▶ [What you should do] Give the lines of the entries below, from the line containing "The width and height of the screenshot is (536, 364)." up to and including the line containing "Show help for", as a JSON list of strings with one string per line and blank lines omitted.

▶ [Entries on where targets appear]
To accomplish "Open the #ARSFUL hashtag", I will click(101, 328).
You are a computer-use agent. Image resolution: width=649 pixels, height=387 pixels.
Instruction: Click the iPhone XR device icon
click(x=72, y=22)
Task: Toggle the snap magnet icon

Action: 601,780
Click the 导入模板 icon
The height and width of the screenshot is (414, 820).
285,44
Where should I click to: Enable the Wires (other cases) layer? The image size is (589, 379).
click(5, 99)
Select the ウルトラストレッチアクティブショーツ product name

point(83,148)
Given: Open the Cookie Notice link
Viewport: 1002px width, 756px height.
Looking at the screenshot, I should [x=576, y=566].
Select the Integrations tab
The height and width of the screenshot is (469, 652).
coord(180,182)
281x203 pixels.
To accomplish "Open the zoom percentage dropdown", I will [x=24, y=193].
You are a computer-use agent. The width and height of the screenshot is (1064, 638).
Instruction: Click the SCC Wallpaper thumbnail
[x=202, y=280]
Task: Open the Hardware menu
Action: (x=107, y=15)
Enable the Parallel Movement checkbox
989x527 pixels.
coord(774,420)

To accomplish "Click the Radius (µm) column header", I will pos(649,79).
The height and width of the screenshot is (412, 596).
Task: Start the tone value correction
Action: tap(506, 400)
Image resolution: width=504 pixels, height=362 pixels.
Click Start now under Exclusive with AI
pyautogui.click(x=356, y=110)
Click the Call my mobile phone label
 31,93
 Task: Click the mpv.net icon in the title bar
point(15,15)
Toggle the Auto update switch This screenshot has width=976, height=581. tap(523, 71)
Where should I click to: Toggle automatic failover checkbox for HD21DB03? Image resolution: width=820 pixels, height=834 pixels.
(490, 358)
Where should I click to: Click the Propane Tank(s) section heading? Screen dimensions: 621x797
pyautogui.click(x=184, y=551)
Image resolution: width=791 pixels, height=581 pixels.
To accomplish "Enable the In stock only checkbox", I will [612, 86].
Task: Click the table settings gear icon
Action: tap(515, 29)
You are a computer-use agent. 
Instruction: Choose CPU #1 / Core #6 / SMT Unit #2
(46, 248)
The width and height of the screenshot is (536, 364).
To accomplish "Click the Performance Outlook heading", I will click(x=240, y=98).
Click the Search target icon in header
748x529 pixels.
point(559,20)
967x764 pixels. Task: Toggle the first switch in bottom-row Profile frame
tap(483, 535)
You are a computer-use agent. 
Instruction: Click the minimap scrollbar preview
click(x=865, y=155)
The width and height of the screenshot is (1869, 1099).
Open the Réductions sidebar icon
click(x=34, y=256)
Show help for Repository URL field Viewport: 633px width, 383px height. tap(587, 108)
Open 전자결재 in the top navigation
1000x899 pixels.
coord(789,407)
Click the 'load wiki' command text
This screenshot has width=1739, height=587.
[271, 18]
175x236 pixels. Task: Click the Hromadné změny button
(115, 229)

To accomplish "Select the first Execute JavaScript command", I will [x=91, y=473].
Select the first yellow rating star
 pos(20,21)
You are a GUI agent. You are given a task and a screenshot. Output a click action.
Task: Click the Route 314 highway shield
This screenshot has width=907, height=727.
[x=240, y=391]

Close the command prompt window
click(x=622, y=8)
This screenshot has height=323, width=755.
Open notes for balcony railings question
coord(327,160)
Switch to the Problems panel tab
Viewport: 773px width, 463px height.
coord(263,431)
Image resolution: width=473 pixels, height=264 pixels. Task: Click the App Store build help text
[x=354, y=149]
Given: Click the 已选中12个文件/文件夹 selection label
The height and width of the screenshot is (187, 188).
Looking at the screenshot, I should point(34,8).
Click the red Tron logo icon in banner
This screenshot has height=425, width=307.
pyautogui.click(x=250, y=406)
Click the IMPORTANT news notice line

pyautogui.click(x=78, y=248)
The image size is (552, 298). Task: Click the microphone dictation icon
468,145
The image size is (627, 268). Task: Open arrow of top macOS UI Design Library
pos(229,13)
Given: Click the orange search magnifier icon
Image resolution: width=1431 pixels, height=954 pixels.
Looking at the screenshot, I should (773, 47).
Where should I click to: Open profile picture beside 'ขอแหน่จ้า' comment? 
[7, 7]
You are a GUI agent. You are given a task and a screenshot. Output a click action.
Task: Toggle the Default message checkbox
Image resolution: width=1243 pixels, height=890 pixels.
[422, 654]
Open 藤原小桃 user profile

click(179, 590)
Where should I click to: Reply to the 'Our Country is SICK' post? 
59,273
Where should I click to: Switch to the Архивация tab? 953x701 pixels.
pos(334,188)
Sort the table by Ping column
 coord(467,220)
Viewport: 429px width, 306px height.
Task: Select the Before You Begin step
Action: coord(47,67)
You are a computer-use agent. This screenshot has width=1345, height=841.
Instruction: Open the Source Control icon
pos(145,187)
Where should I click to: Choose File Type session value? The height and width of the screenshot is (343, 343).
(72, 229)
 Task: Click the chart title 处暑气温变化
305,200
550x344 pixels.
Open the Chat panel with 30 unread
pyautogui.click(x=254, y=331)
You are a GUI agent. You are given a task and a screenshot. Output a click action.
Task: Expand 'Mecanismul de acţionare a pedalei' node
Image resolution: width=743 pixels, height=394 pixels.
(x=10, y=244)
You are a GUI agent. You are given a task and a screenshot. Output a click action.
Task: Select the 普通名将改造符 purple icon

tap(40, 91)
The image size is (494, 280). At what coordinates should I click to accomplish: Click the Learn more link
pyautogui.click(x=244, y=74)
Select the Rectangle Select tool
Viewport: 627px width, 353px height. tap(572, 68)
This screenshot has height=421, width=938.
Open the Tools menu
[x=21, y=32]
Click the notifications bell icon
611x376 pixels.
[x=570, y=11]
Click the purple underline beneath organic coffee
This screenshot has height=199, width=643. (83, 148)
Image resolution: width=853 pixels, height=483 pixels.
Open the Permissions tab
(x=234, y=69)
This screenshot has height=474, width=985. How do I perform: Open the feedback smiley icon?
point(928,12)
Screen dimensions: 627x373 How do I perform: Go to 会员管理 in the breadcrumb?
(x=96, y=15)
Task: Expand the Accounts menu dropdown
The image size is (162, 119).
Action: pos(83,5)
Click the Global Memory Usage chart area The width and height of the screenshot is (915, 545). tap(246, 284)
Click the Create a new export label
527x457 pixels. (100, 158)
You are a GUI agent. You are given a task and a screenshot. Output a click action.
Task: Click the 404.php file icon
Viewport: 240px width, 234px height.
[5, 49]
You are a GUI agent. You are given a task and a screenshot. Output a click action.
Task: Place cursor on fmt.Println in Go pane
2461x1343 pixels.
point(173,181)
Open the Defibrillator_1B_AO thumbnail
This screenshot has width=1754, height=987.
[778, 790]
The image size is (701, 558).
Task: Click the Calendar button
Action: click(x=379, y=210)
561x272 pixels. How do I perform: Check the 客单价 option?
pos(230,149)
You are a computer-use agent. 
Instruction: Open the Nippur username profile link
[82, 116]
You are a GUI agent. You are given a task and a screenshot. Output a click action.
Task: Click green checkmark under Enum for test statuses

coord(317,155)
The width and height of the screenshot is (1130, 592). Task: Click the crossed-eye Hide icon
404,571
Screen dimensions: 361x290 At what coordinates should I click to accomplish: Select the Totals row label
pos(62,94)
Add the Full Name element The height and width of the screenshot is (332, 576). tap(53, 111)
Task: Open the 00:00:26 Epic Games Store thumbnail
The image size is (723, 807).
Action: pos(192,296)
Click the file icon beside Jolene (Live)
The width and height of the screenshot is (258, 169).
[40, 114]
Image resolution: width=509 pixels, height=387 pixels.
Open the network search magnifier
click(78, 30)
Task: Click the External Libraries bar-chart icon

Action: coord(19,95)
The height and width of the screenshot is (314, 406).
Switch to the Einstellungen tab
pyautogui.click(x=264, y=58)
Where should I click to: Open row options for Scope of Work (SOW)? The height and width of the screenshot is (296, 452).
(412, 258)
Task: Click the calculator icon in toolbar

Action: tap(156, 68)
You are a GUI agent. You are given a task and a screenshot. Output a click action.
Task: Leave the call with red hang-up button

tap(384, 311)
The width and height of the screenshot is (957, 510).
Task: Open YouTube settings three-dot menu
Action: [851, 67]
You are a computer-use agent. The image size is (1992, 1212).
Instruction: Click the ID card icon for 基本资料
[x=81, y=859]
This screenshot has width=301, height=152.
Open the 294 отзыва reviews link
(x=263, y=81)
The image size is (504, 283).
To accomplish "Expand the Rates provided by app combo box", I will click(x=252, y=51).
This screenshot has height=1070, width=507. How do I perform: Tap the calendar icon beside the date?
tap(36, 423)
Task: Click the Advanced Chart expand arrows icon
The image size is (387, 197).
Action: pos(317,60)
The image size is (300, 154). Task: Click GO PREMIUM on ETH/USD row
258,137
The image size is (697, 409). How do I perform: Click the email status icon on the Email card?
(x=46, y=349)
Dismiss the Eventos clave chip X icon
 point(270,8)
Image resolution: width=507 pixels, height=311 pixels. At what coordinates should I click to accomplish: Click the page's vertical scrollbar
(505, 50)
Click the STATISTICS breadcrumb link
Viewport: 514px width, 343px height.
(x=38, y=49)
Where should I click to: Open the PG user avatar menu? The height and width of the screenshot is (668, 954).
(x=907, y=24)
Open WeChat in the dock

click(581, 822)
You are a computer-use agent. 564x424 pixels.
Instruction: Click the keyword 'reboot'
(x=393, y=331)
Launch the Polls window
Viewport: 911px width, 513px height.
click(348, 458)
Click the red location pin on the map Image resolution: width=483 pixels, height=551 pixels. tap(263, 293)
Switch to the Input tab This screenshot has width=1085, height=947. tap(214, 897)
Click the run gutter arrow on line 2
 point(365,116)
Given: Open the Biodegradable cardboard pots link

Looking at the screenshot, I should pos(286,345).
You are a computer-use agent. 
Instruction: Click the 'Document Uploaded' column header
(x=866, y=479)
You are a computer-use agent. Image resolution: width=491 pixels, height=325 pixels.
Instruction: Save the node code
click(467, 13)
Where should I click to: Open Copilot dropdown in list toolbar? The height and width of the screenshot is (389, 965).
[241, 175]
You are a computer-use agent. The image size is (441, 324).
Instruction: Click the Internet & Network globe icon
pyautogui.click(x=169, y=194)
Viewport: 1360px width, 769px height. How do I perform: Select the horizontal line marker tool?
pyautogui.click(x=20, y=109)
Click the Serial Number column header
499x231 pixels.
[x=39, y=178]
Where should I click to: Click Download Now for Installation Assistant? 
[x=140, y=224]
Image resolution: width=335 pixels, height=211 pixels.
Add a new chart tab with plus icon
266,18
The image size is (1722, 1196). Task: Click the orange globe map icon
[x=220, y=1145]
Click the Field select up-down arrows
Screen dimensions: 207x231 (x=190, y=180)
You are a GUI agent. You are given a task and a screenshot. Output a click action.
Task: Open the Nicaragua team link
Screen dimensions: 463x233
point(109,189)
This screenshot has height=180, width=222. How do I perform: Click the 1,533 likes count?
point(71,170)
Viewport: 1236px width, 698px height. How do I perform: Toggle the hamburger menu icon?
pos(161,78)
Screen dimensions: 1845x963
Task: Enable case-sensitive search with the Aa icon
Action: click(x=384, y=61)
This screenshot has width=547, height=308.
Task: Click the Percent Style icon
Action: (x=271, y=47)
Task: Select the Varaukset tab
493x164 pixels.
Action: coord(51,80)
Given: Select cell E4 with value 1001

▶ [Task answer]
[
  "The width and height of the screenshot is (536, 364).",
  "To accomplish \"Click the Performance Outlook heading\", I will click(x=240, y=98).",
  "Click the Search target icon in header",
  "748x529 pixels.",
  "point(559,20)",
  "967x764 pixels. Task: Toggle the first switch in bottom-row Profile frame",
  "tap(483, 535)",
  "You are a computer-use agent. ",
  "Instruction: Click the minimap scrollbar preview",
  "click(x=865, y=155)",
  "The width and height of the screenshot is (1869, 1099).",
  "Open the Réductions sidebar icon",
  "click(x=34, y=256)",
  "Show help for Repository URL field Viewport: 633px width, 383px height. tap(587, 108)"
]